### About this task
Repeat verbatim only the lines from the opening of the material below through the one that contains "Travel Tips (1108, 977)".

### Records shown
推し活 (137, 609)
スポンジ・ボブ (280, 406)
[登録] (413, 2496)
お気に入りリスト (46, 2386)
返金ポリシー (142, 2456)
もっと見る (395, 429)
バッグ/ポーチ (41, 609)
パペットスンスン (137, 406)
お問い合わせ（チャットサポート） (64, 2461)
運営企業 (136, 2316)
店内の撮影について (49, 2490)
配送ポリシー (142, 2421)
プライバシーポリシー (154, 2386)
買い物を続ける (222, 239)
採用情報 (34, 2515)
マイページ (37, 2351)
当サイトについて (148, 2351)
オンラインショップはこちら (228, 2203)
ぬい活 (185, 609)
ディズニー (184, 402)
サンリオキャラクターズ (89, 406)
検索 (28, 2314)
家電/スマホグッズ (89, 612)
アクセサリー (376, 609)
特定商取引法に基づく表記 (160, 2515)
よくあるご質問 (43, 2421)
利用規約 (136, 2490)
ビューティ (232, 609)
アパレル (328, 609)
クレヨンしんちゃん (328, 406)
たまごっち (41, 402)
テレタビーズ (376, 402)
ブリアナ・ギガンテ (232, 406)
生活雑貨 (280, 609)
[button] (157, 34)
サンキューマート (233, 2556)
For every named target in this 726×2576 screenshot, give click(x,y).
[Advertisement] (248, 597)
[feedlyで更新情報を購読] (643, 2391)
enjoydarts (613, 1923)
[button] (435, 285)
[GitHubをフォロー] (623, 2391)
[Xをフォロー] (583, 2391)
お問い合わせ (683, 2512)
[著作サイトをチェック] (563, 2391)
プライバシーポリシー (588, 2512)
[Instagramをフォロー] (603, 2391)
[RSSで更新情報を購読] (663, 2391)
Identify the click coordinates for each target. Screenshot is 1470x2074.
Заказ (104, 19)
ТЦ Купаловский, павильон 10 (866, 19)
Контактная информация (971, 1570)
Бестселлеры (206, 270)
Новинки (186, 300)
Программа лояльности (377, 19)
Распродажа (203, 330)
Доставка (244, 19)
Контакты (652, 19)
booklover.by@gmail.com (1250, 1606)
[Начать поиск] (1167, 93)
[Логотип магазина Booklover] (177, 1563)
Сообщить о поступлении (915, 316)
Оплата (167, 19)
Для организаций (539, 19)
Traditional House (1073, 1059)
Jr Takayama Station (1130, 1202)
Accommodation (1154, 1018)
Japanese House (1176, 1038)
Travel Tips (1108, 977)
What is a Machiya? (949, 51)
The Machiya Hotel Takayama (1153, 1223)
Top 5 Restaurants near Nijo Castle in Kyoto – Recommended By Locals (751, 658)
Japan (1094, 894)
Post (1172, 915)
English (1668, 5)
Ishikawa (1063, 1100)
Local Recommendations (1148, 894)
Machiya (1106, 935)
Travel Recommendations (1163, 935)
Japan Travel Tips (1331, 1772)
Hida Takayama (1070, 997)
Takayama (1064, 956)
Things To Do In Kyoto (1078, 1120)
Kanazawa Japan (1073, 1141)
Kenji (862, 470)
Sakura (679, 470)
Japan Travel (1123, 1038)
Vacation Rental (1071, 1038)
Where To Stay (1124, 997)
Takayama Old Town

### Task answer
推し活 (137, 609)
スポンジ・ボブ (280, 406)
[登録] (413, 2496)
お気に入りリスト (46, 2386)
返金ポリシー (142, 2456)
もっと見る (395, 429)
バッグ/ポーチ (41, 609)
パペットスンスン (137, 406)
お問い合わせ（チャットサポート） (64, 2461)
運営企業 (136, 2316)
店内の撮影について (49, 2490)
配送ポリシー (142, 2421)
プライバシーポリシー (154, 2386)
買い物を続ける (222, 239)
採用情報 (34, 2515)
マイページ (37, 2351)
当サイトについて (148, 2351)
オンラインショップはこちら (228, 2203)
ぬい活 (185, 609)
ディズニー (184, 402)
サンリオキャラクターズ (89, 406)
検索 (28, 2314)
家電/スマホグッズ (89, 612)
アクセサリー (376, 609)
特定商取引法に基づく表記 (160, 2515)
よくあるご質問 (43, 2421)
利用規約 (136, 2490)
ビューティ (232, 609)
アパレル (328, 609)
クレヨンしんちゃん (328, 406)
たまごっち (41, 402)
テレタビーズ (376, 402)
ブリアナ・ギガンテ (232, 406)
生活雑貨 (280, 609)
[button] (157, 34)
サンキューマート (233, 2556)
For every named target in this 726×2576 screenshot, give click(x,y).
[Advertisement] (248, 597)
[feedlyで更新情報を購読] (643, 2391)
enjoydarts (613, 1923)
[button] (435, 285)
[GitHubをフォロー] (623, 2391)
[Xをフォロー] (583, 2391)
お問い合わせ (683, 2512)
[著作サイトをチェック] (563, 2391)
プライバシーポリシー (588, 2512)
[Instagramをフォロー] (603, 2391)
[RSSで更新情報を購読] (663, 2391)
Identify the click coordinates for each target. Screenshot is 1470x2074.
Заказ (104, 19)
ТЦ Купаловский, павильон 10 (866, 19)
Контактная информация (971, 1570)
Бестселлеры (206, 270)
Новинки (186, 300)
Программа лояльности (377, 19)
Распродажа (203, 330)
Доставка (244, 19)
Контакты (652, 19)
booklover.by@gmail.com (1250, 1606)
[Начать поиск] (1167, 93)
[Логотип магазина Booklover] (177, 1563)
Сообщить о поступлении (915, 316)
Оплата (167, 19)
Для организаций (539, 19)
Traditional House (1073, 1059)
Jr Takayama Station (1130, 1202)
Accommodation (1154, 1018)
Japanese House (1176, 1038)
Travel Tips (1108, 977)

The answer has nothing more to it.